Figure 1. Process summary.

Other scheduling alternatives have been tested to compare the performance of the proposed algorithm. They are explained in Table 1.

Table 1. Scheduling options.

5. Proposed Algorithm

To measure the value of a prediction, a numerical indicator called accuracy improvement expectation (AIE) is used. As the name suggests, it reflects the expectation of improvement in accuracy of a predicted demand if it is recalculated. To calculate this parameter, historical records of predictions calculated under the same conditions are used; that is, forecasts calculated at the same time of day with the same advance period.

The implemented algorithm prioritizes the hourly forecasts according to larger AIE over the results of a full year, so only the first N values will be predicted in order to adhere to the time allowed.

Before executing the algorithm, it is necessary to determine the number of maximum forecasts, N, that the computer employed can execute.
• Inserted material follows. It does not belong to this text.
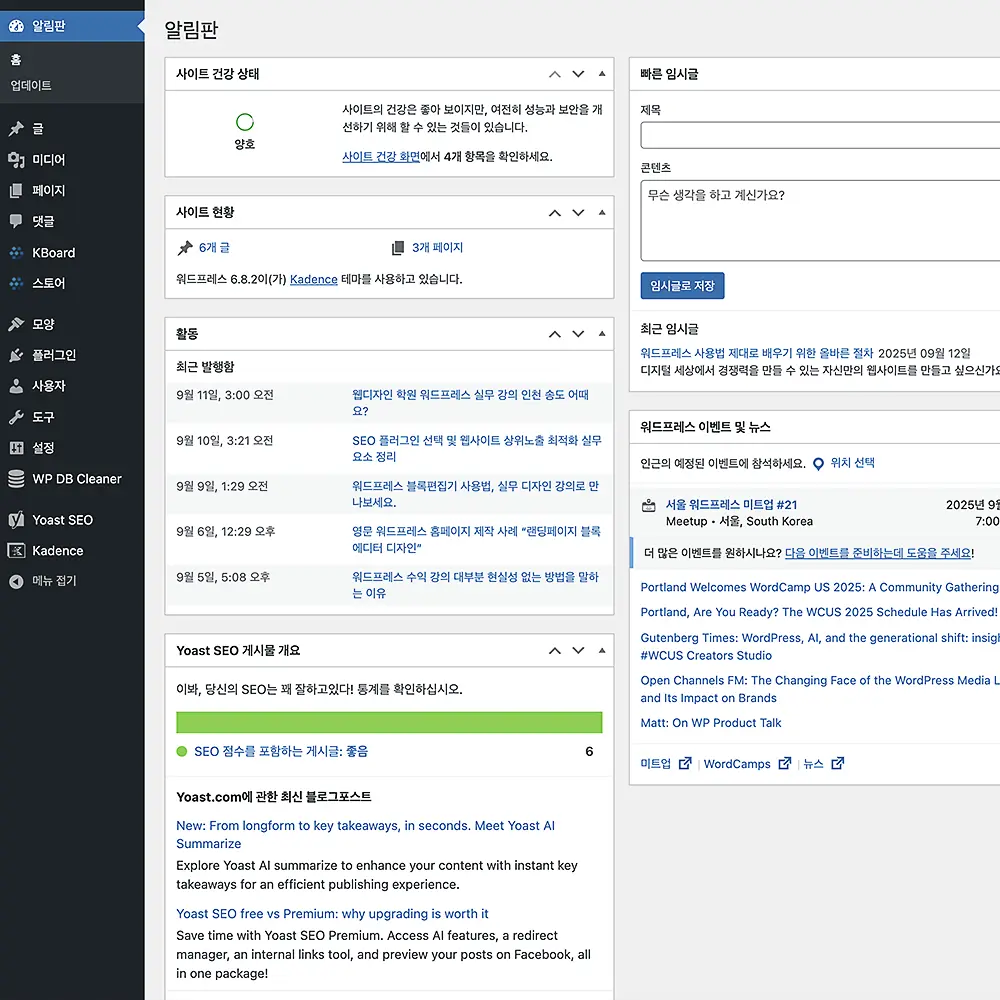Click the 위치 선택 location pin icon
This screenshot has width=1000, height=1000.
pos(818,464)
This is determined empirically by its computational speed and the calculation time limit.

6. Accuracy Results of Optimized Scheduling

In order to test the proposed algorithm, the year 2019 has been predicted. The accuracy average has been calculated for all the advances of all the hours of the year. Random selection performs worse for almost all cases; it is also inconsistent, so it is ruled out as a candidate. On the contrary, the proposed algorithm offers significantly better precision than the rest of the methods.

The year 2019 has been predicted with every method. In most advances, the optimized algorithm performs better than other methods. As a final result, the year 2019 has been predicted with the current REE schedule, the algorithm, and by calculating all future hours. Except for the ninth day in advance, the algorithm always offers better accuracy. The Optimized Algorithm has a global improvement compared to the current schedule.

7. Computational burden

Last-day selection and optimized algorithm manage to compute predictions under 7 min and the first one requires less time. However, the optimized algorithm offers better accuracy in most cases.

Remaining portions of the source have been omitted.